Collected data:
=== Begin Enclosure ===

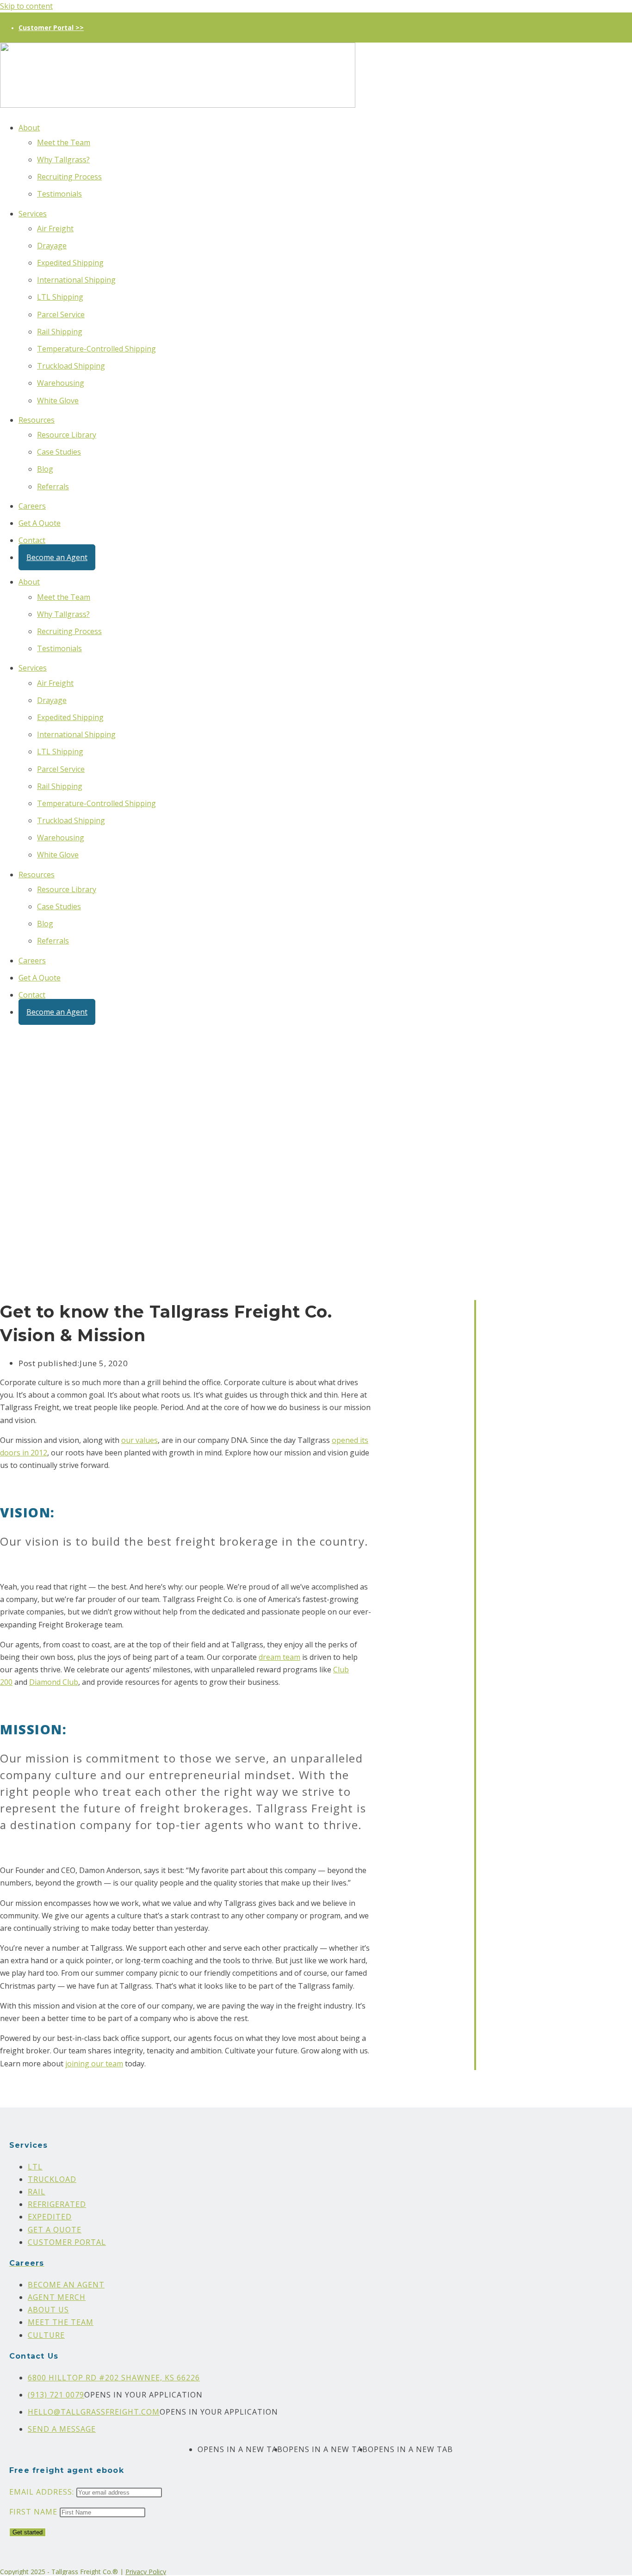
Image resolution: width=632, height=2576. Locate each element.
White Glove (58, 400)
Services (33, 214)
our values (139, 1440)
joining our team (94, 2063)
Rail (36, 2192)
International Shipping (76, 280)
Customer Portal (67, 2242)
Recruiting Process (69, 177)
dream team (279, 1657)
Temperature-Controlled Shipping (96, 349)
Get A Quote (40, 523)
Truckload (52, 2179)
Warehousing (60, 383)
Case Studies (59, 452)
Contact (32, 540)
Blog (45, 469)
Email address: (42, 2492)
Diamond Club (53, 1682)
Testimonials (59, 194)
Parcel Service (61, 314)
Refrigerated (57, 2204)
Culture (46, 2335)
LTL (35, 2167)
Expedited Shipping (70, 263)
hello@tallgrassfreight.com (94, 2412)
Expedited (50, 2217)
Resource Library (66, 435)
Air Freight (55, 228)
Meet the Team (63, 142)
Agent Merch (57, 2297)
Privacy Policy (145, 2571)
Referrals (53, 486)
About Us (48, 2310)
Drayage (52, 245)
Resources (37, 420)
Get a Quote (54, 2230)
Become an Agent (56, 557)
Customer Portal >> (51, 27)
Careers (32, 506)
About (29, 128)
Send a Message (62, 2429)
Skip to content (26, 6)
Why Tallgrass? (63, 159)
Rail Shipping (59, 332)
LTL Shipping (60, 297)
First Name (33, 2512)
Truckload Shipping (71, 366)
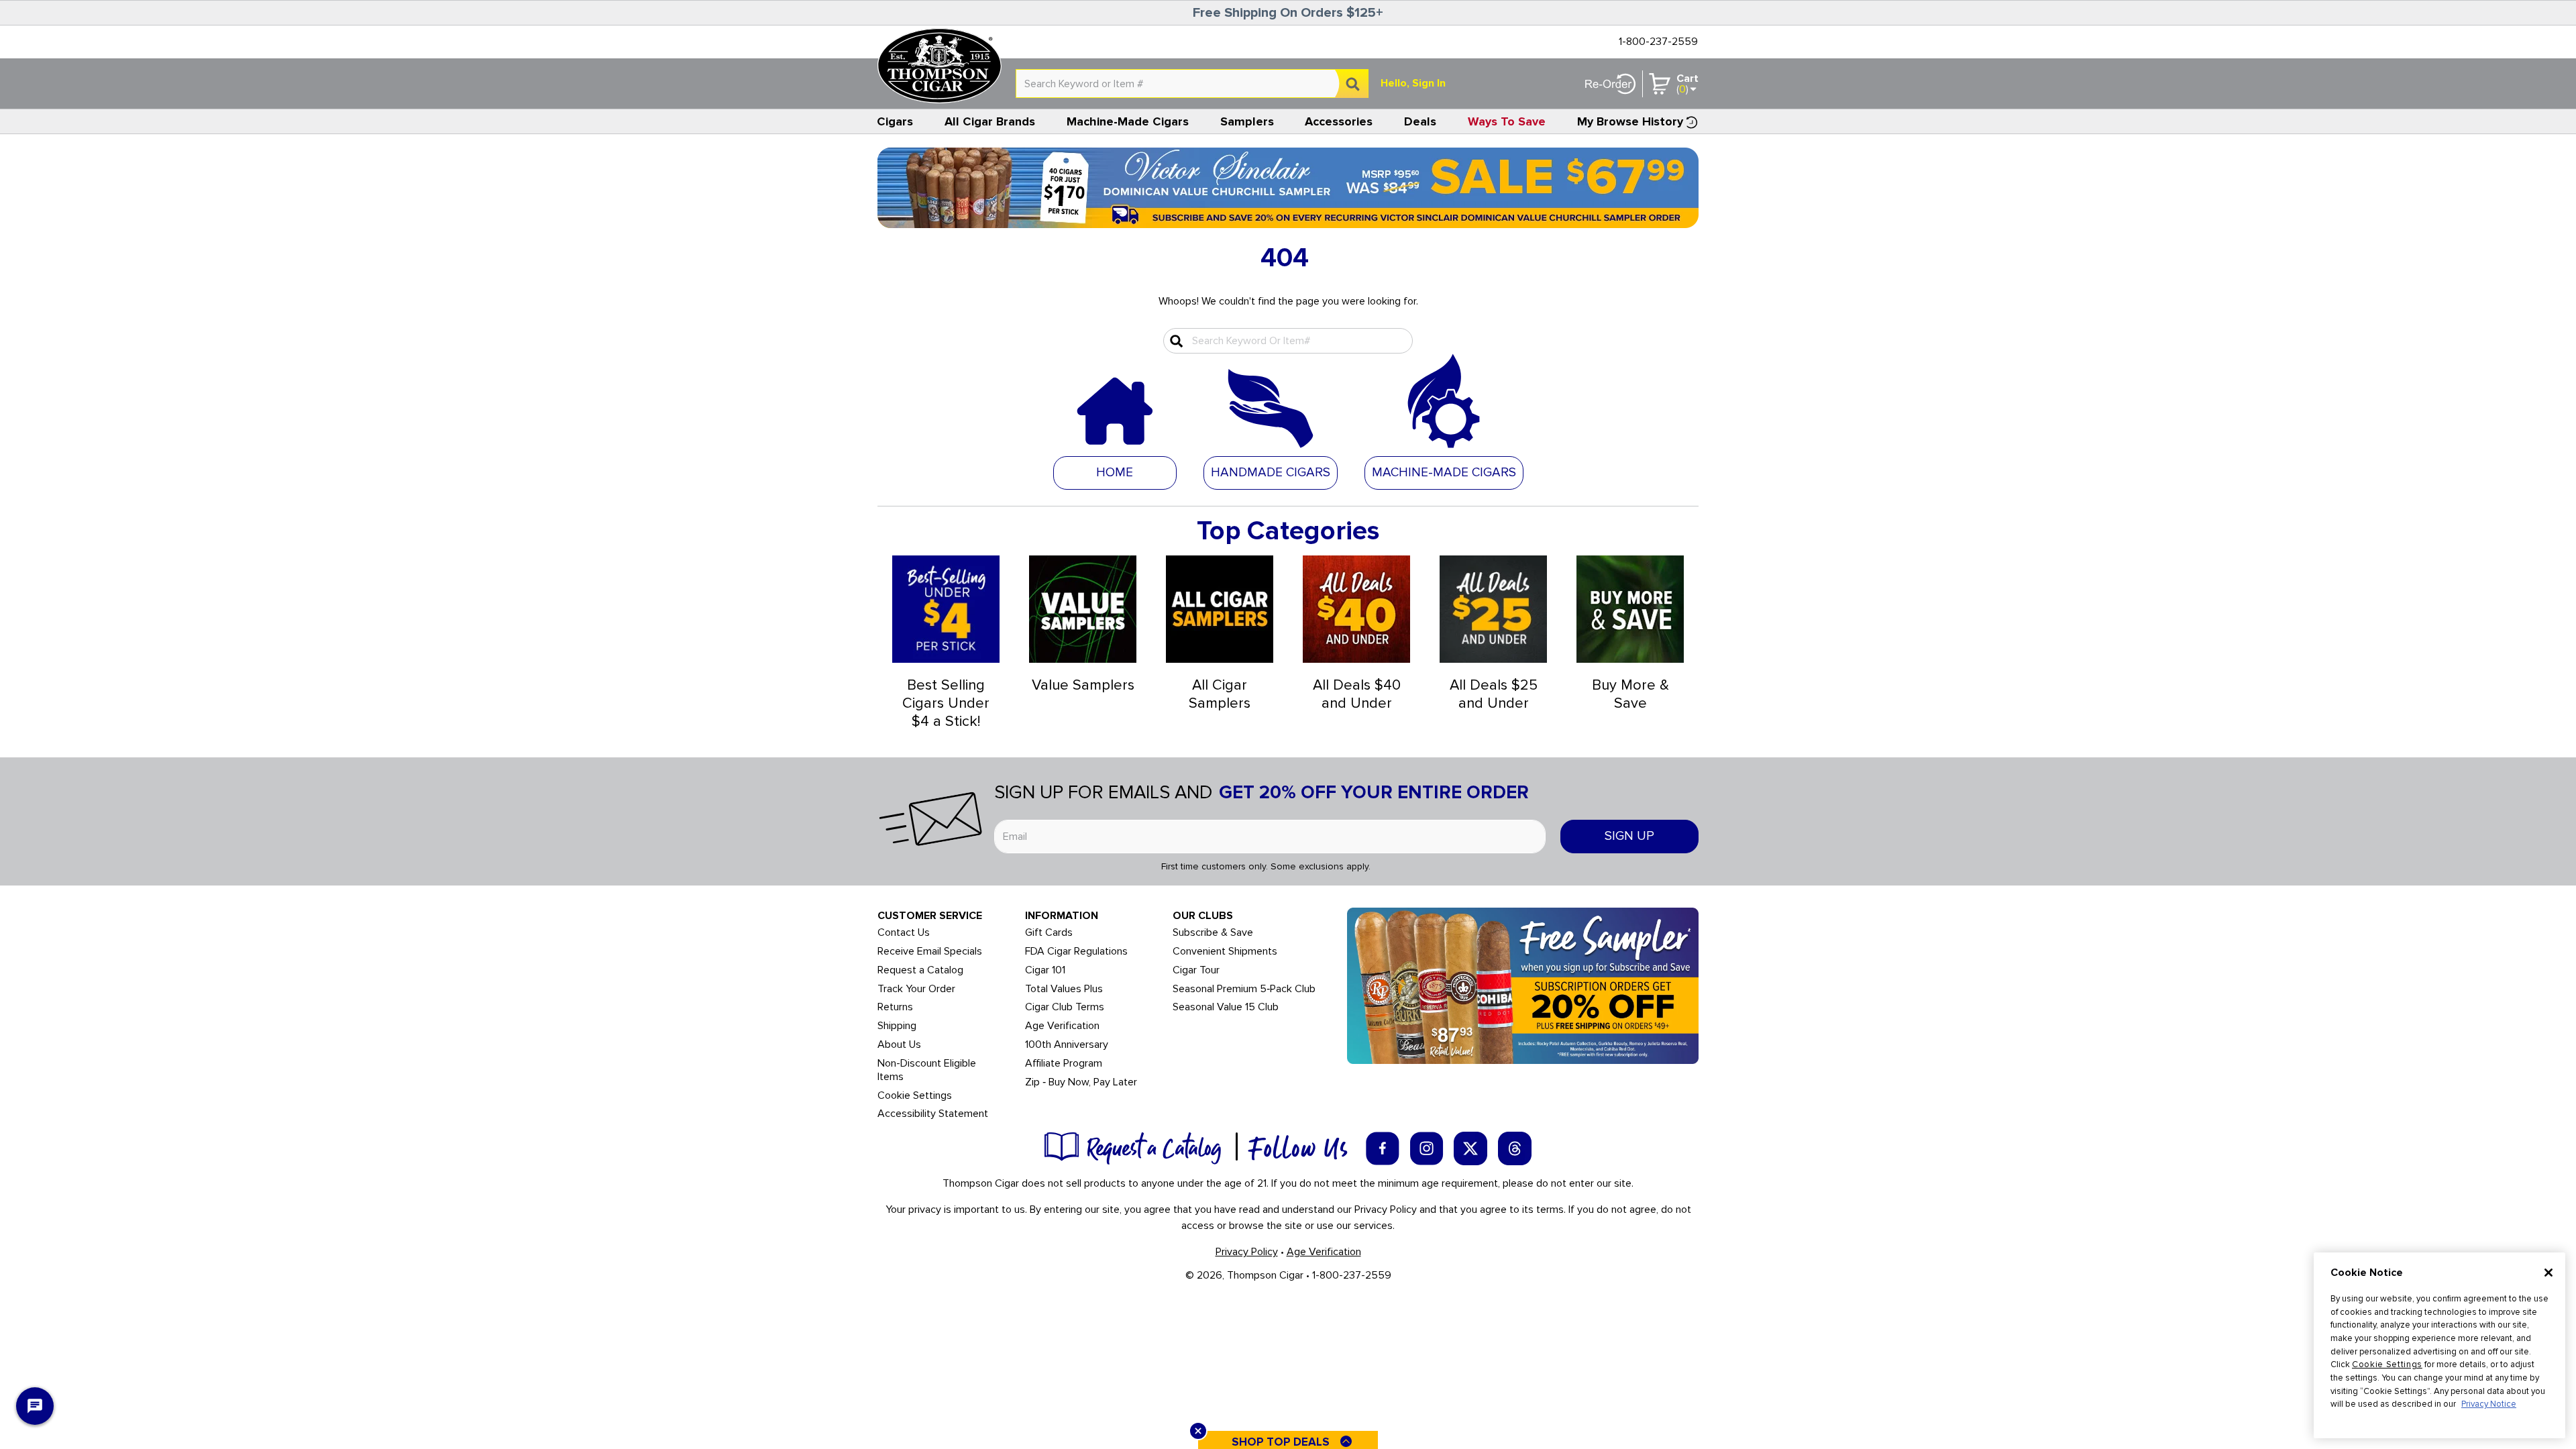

=== End Enclosure ===

PROBLEM: Your copy should match the entries above exactly and contain no pictures.

ANSWER SECTION:
Image resolution: width=632, height=2576. Locate each element.
White Glove (58, 400)
Services (33, 214)
our values (139, 1440)
joining our team (94, 2063)
Rail (36, 2192)
International Shipping (76, 280)
Customer Portal (67, 2242)
Recruiting Process (69, 177)
dream team (279, 1657)
Temperature-Controlled Shipping (96, 349)
Get A Quote (40, 523)
Truckload (52, 2179)
Warehousing (60, 383)
Case Studies (59, 452)
Contact (32, 540)
Blog (45, 469)
Email address: (42, 2492)
Diamond Club (53, 1682)
Testimonials (59, 194)
Parcel Service (61, 314)
Refrigerated (57, 2204)
Culture (46, 2335)
LTL (35, 2167)
Expedited Shipping (70, 263)
hello@tallgrassfreight.com (94, 2412)
Expedited (50, 2217)
Resource Library (66, 435)
Air Freight (55, 228)
Meet the Team (63, 142)
Agent Merch (57, 2297)
Privacy Policy (145, 2571)
Referrals (53, 486)
About Us (48, 2310)
Drayage (52, 245)
Resources (37, 420)
Get a Quote (54, 2230)
Become an Agent (56, 557)
Customer Portal >> (51, 27)
Careers (32, 506)
About (29, 128)
Send a Message (62, 2429)
Skip to content (26, 6)
Why Tallgrass? (63, 159)
Rail Shipping (59, 332)
LTL Shipping (60, 297)
First Name (33, 2512)
Truckload Shipping (71, 366)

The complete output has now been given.